Dragonball: Evolution is literally a better adaptation than this.


Wow. It's not often you see something where the torch and pitchfork crowd needs more torch and pitchfork but.. yeah. This is bad. This is like some spinoff series Which would be fine but it means we're NOT getting an actual adaptation of the books in my life time.

I would rather have the red eagle people that did that one minute introduction of Ishmael that was shown once at midnight to keep the development rights working on this than the current crop of people.


I'd say Season 2 has been a comprehensively better season than the first (and infinitely better than the mess the last two episodes degenerated into, although I try to give them some leeway due to COVID).
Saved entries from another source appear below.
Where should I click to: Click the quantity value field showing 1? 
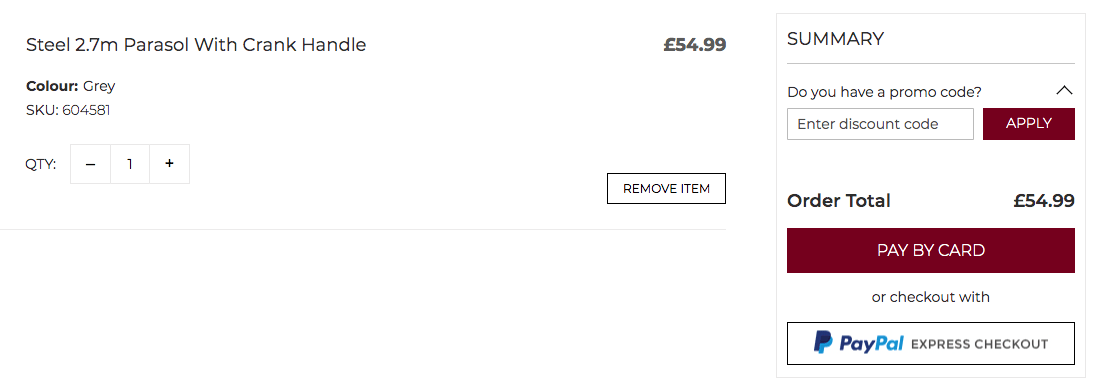pyautogui.click(x=130, y=164)
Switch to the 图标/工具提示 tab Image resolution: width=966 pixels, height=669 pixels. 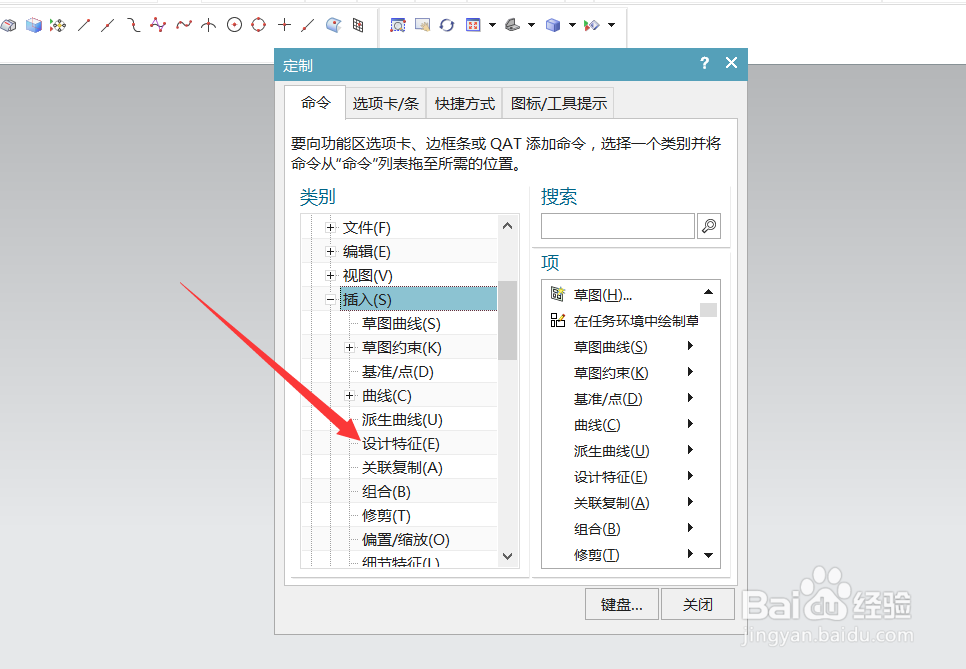pyautogui.click(x=558, y=102)
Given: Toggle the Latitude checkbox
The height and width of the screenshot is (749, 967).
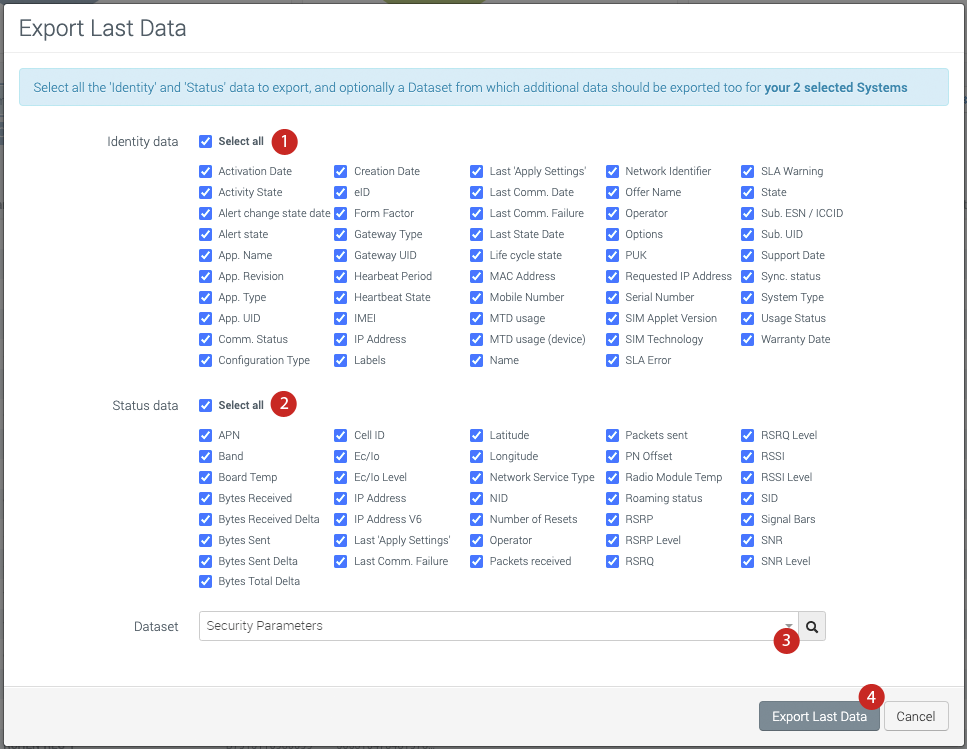Looking at the screenshot, I should [477, 435].
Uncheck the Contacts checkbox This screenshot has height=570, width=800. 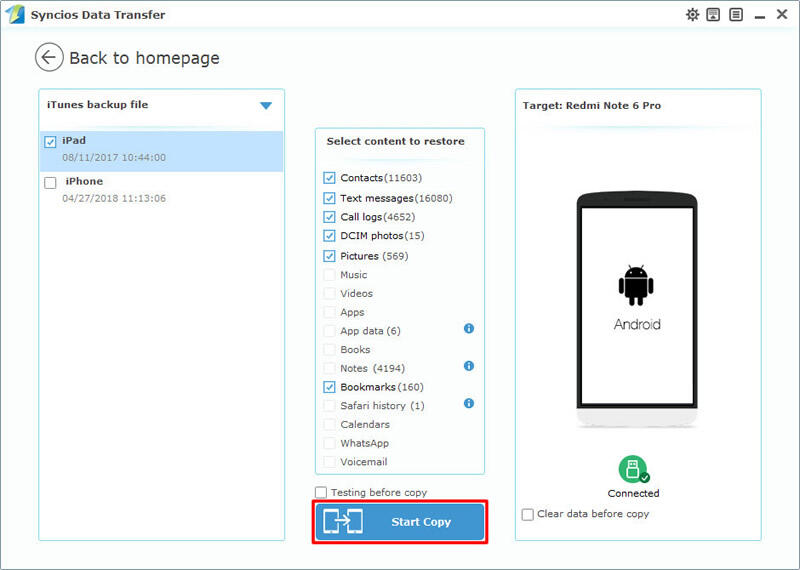point(330,178)
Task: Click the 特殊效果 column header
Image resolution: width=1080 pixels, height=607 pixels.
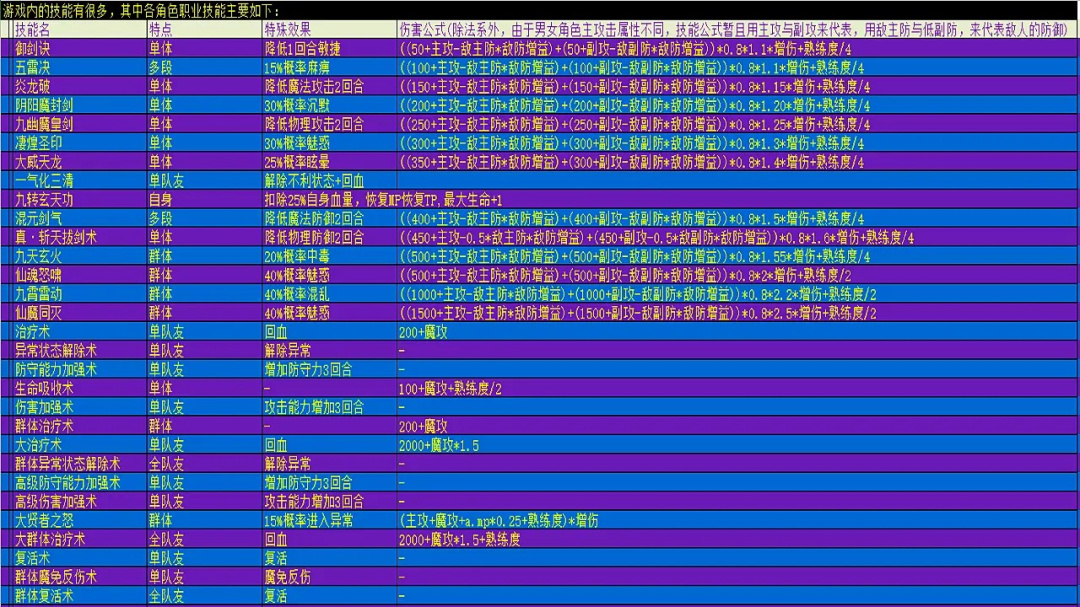Action: coord(290,29)
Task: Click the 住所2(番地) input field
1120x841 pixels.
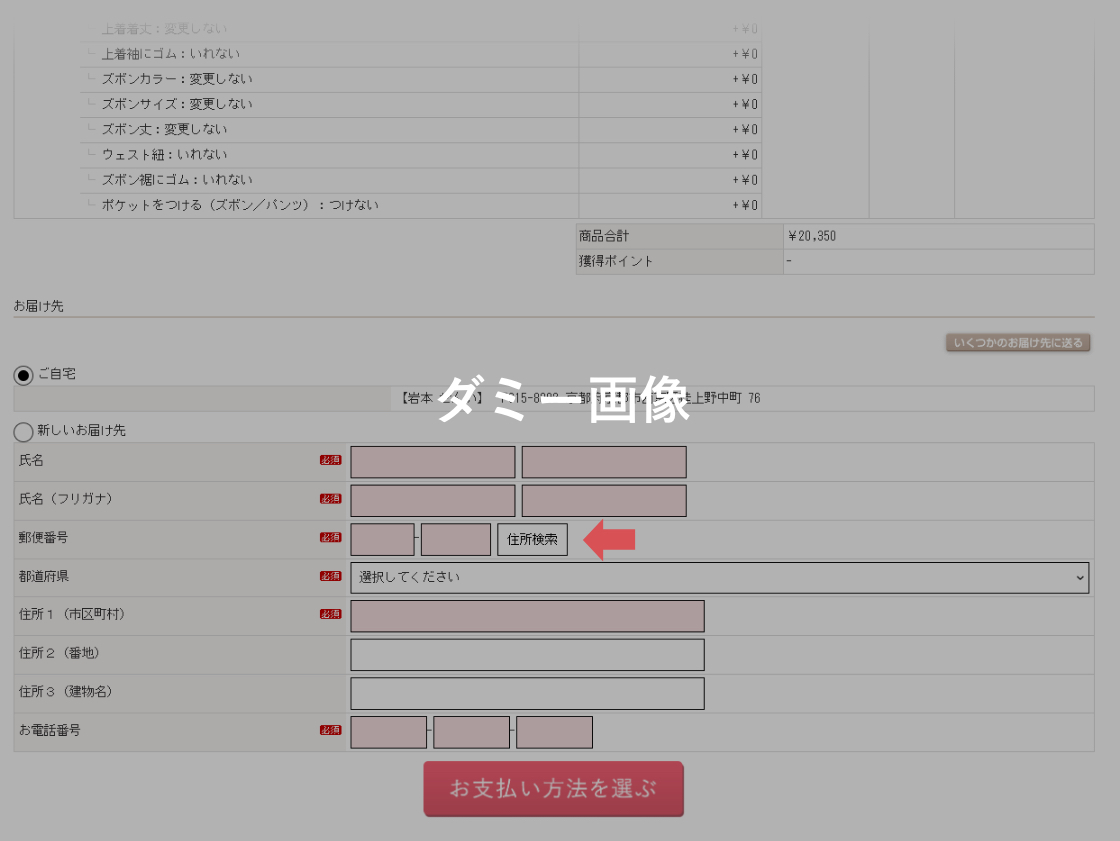Action: tap(527, 655)
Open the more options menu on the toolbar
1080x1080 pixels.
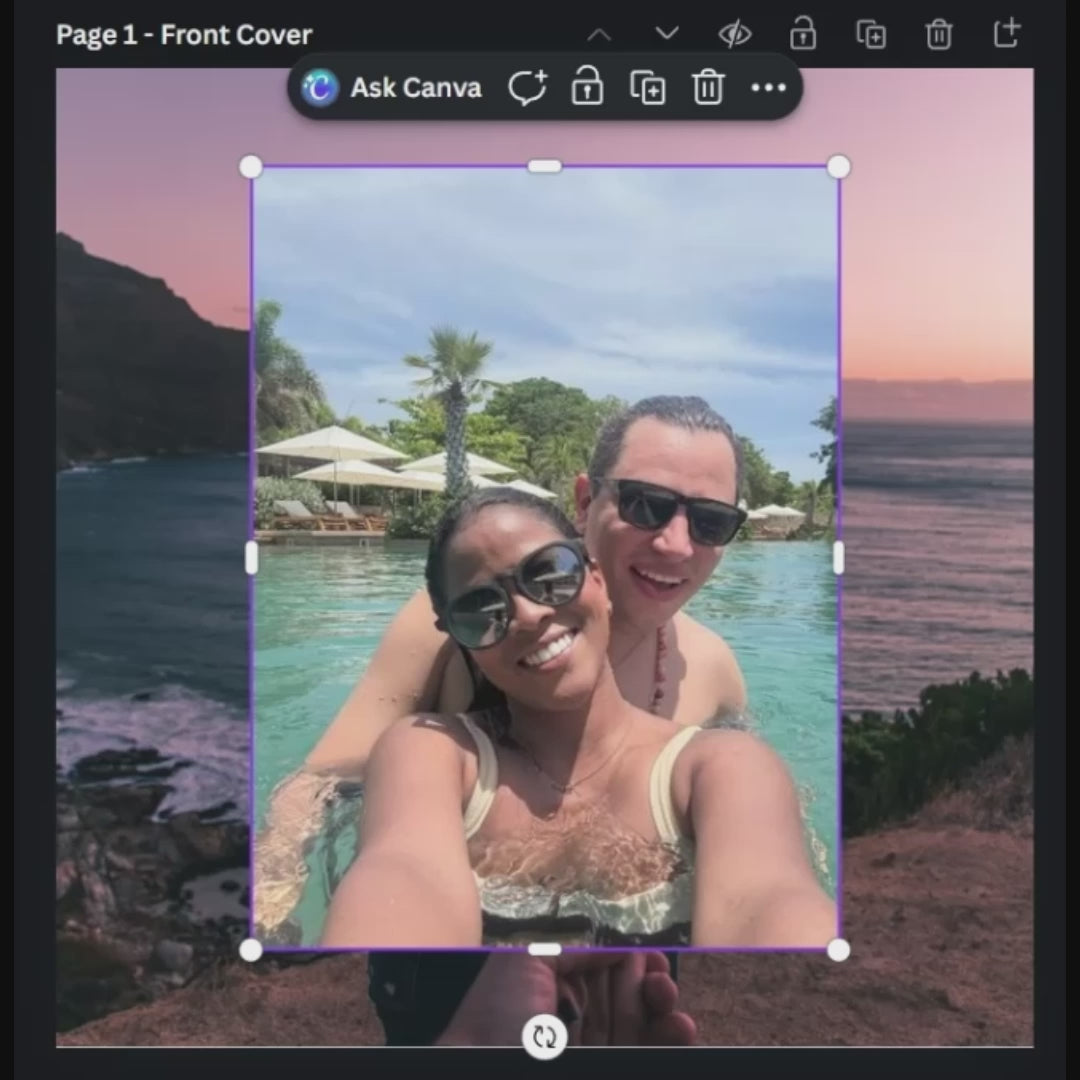point(768,88)
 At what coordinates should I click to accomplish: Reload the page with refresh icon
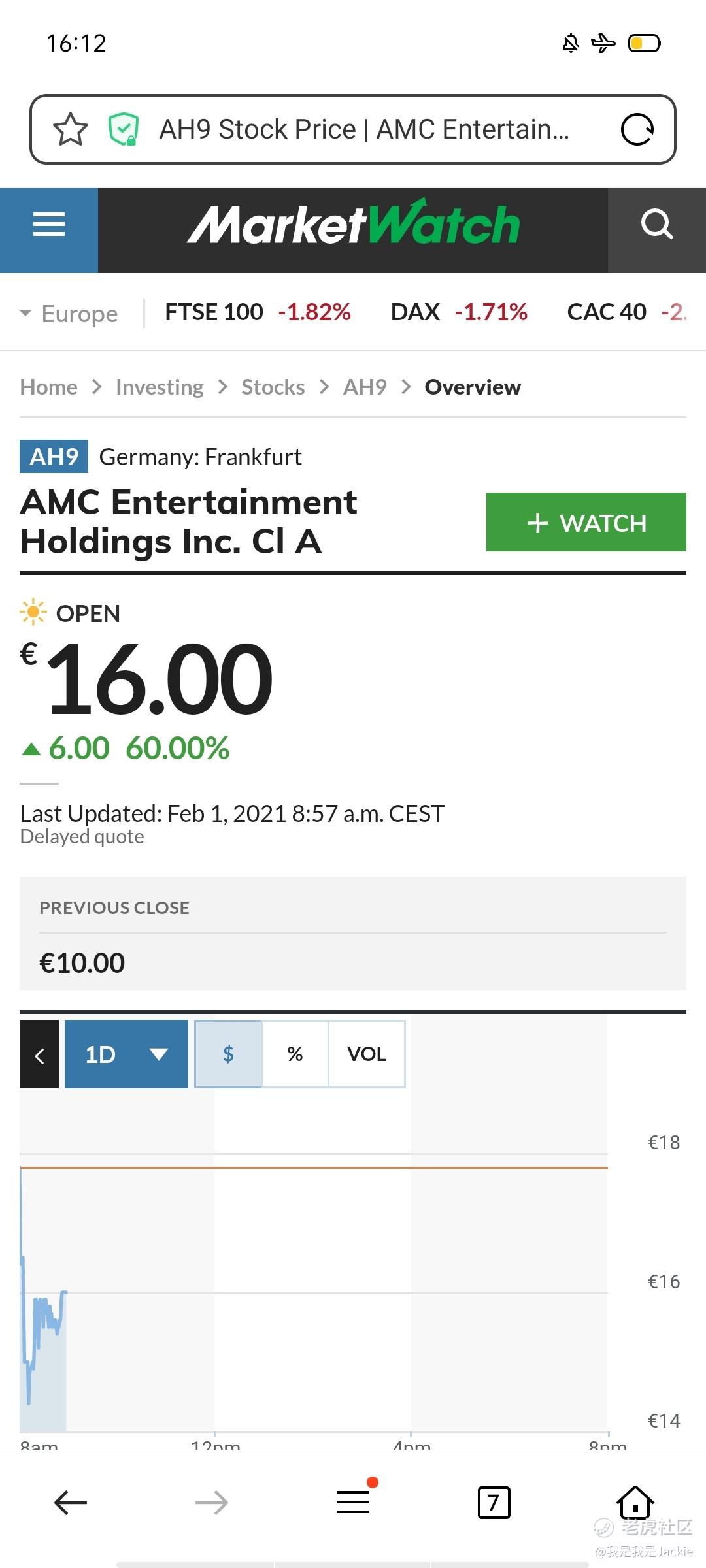point(637,129)
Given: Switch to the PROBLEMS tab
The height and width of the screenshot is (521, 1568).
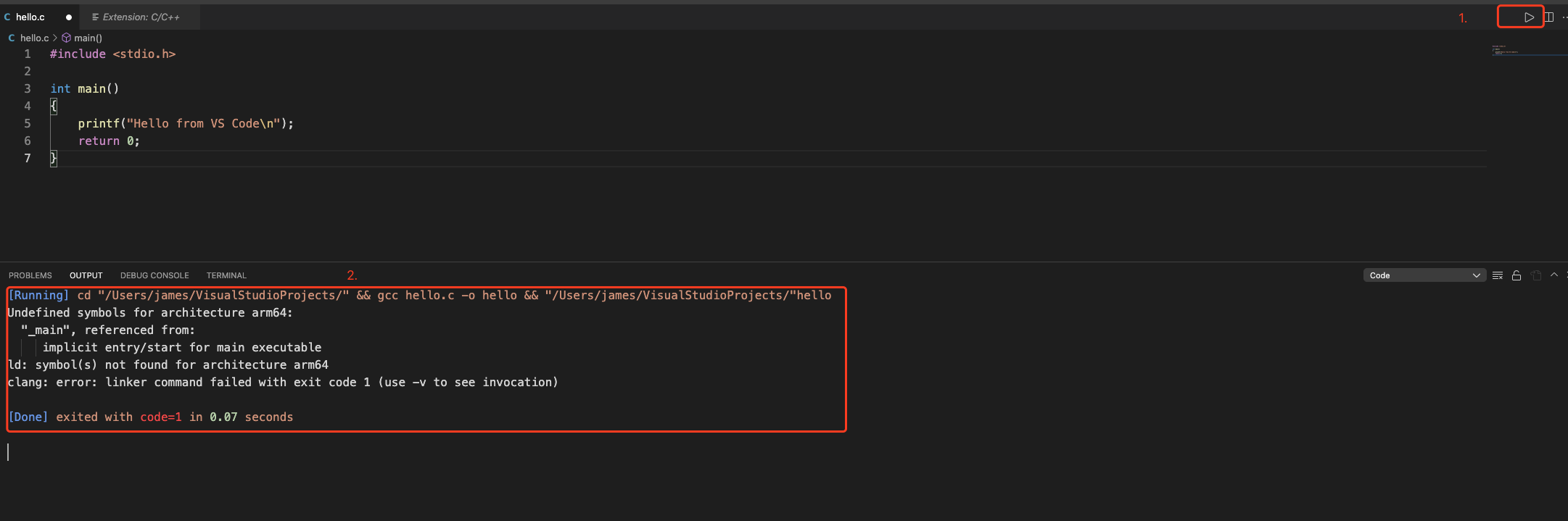Looking at the screenshot, I should tap(30, 275).
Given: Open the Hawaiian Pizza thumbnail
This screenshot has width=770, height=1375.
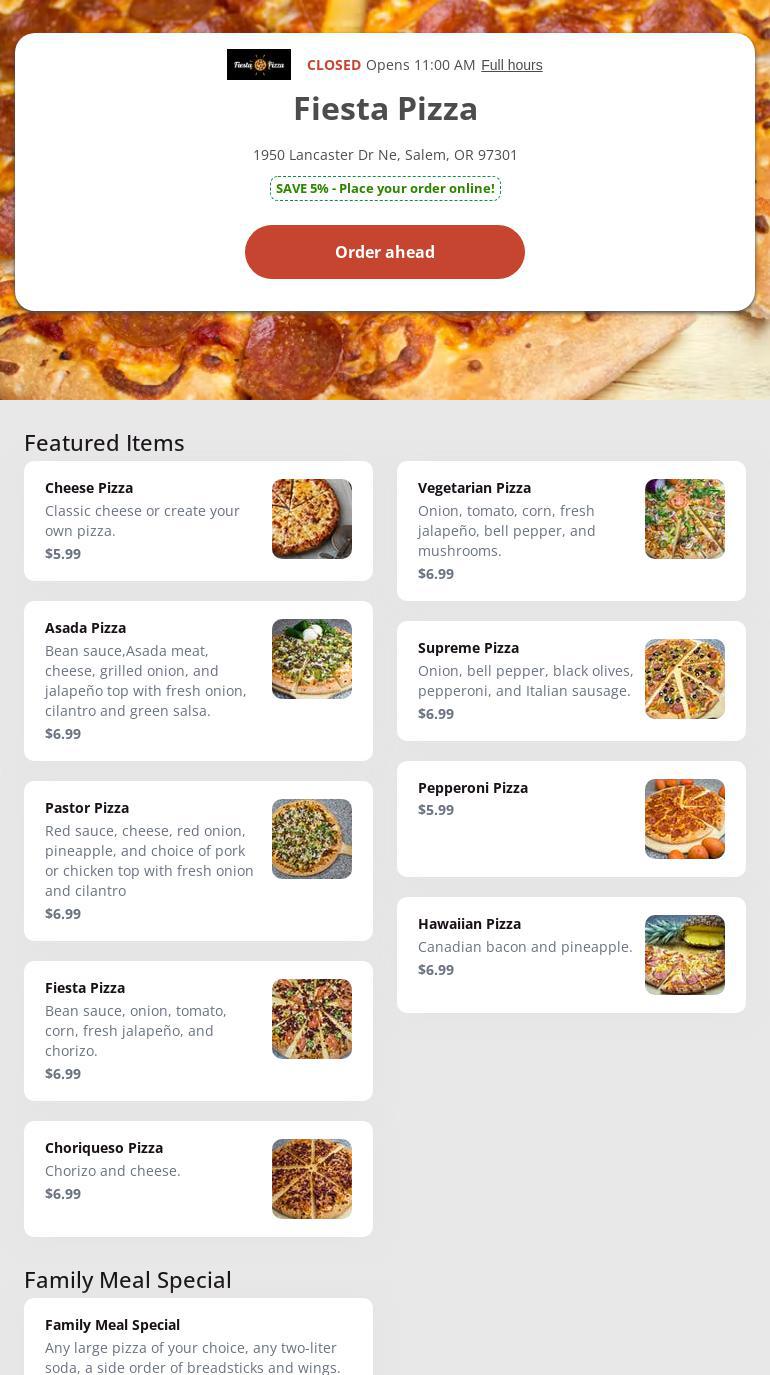Looking at the screenshot, I should [x=685, y=955].
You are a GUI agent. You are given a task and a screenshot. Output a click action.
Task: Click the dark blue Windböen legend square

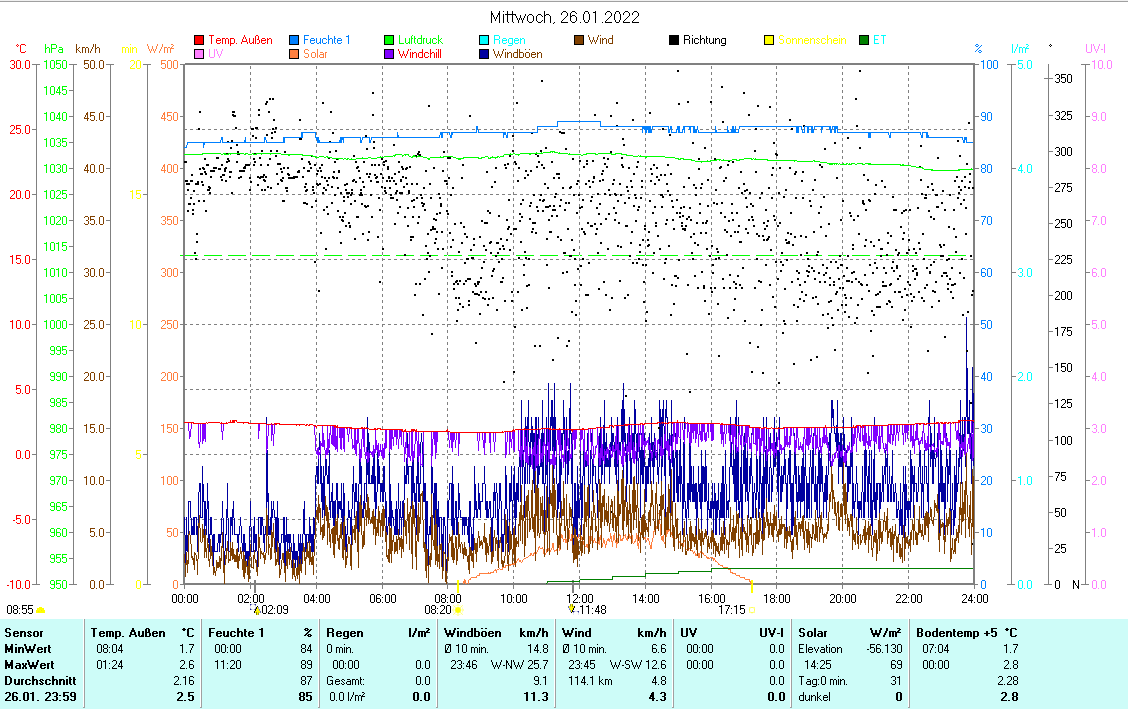[x=485, y=54]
The writing is better, there's a clearer vision of what the story is supposed to be, the effects are better, and more consistent, and the Seanchan have been depicted reasonably well (even down to the American accents). The actress playing Lanfear is also great, although the actor playing Ishamael I think has turned out to be too limited.

However, the show has also accelerated into what was always going to be its biggest issue, that they will (assuming 8x8 episodes) have less episodes than GAME OF THRONES to tell a story almost three times as long, which would always entail a very high degree of adaptation. For Season 2 they linearly adapted Books 2 and 3 and merged them into one story, which isn't actually a bad idea (The Great Hunt and The Dragon Reborn repeat a huge number of ideas and tropes between the two books) anyway, but is 100% necessary for the story they're telling. I would have personally merged them by having the Seanchan caputre Tear and still have the Sword in the Stone in play, but maybe they felt that was far too on the nose.

Quote:
I would rather have the red eagle people that did that one minute introduction of Ishmael that was shown once at midnight to keep the development rights working on this than the current crop of people.

They are working on this. They're the main rights-holders, and provided the rights for Amazon and Sony to make this show.

Red Eagle have, pretty consistently across multiple projects, shown they have zero problem dumping any kind of fidelity in return for money.